And yes, we did actually practice yoga. Dani led us through a progressively challenging (and much welcomed) practice each morning for 90 minutes to start our days. We had one morning off mid-week allowing our bodies to rest a bit, then a calming (and also very welcomed) yin class every afternoon. Practicing daily outside with that amazing view was just well, AMAZING.
And then there were my fellow yogis. We all came together at a time when the world was still greatly immersed in this pandemic. While Istria had few to no cases and the region had remained largely unaffected by COVID, I think we all knew what had been left behind in our home countries and were immensely grateful for time we had in this beautiful place. Nearly everyone had a story like mine as to how they got there and most were going home to 10-14 day quarantines or flying off to somewhere else to evade that quarantine a bit longer. Our evening dinners out were full of laughs, good food and wine and friendships that will hopefully be reignited on retreats to come.
Two days before I was to bring my time in Croatia to a close and knowing I had a 17-hour layover in Frankfurt's airport on my return (and a very pricey room at the hotel in the terminal booked since I knew I could not enter Germany), I just randomly checked United's website to see if there was a better flight option for my return. And, lo and behold there was. So, I ended up staying one more night in Rovinj, one I would have spent in a tiny airport hotel room, and would arrive home an hour BEFORE my original itinerary. I wasn't alone that last day and evening, two others were not flying until later that night and another was staying a few more days. The four of us enjoyed one more dinner together at one of the restaurants we'd visited during the week and took in one of the best sunsets we'd seen all week (and there were some amazing ones).
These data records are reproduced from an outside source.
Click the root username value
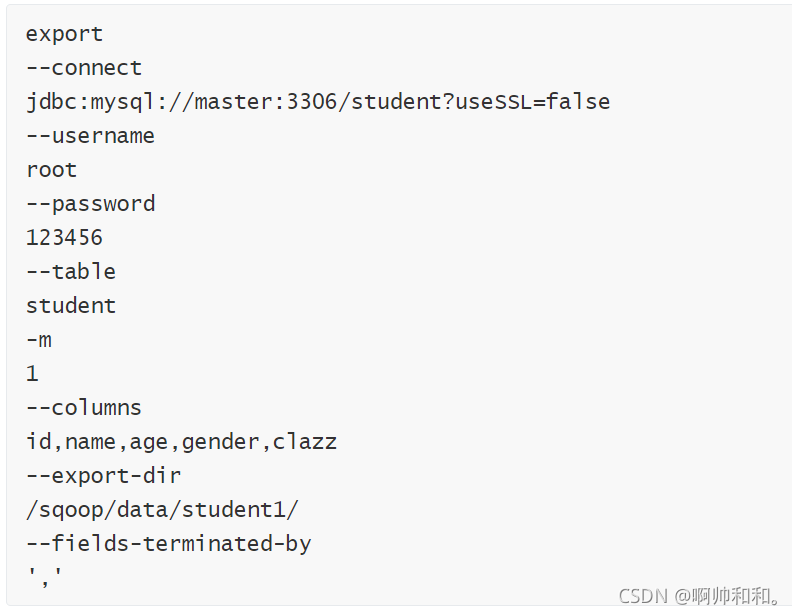This screenshot has width=792, height=615. pyautogui.click(x=52, y=170)
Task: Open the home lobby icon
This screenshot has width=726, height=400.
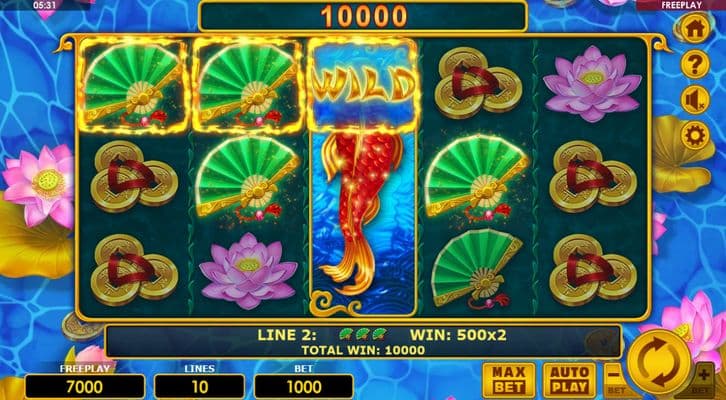Action: click(695, 28)
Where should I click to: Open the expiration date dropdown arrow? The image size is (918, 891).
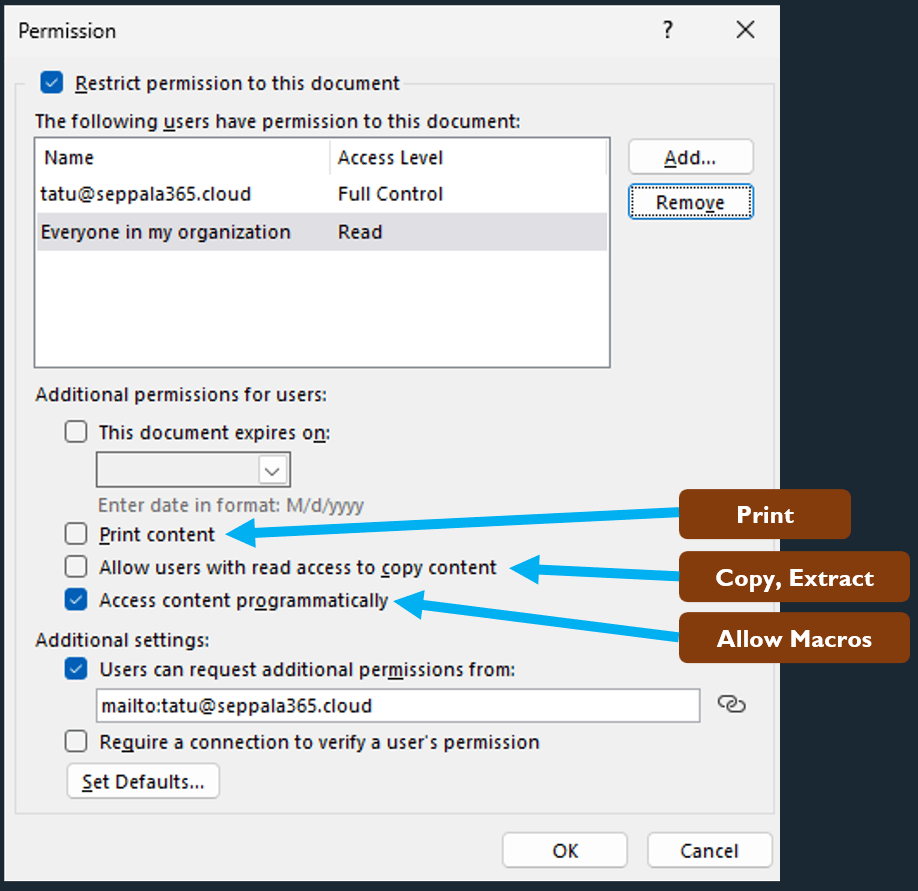pos(272,469)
While every trip I take often feels like the trip of a lifetime, this one in the midst of a world-wide pandemic will remain with me for quite some time. The camaraderie amongst our small group was priceless and the town of Rovinj magical leaving me almost speechless. I did say, "almost."
Susie, Heiki, Yael, Triona, Ricki, Michelle, Dani and of course, Laura, thanks for making this week so memorable. Until we meet again!
If you want to experience a yoga retreat in beautiful Rovinj yourself, Yoga Escapes will be hosting two retreats later this year. Click here for more details!
This wraps up my "During" series of my time in Croatia. Since I started this post with the current book I'm reading about another writer's travels, I'll leave you with a quote from another book of travel stories I read a few years ago.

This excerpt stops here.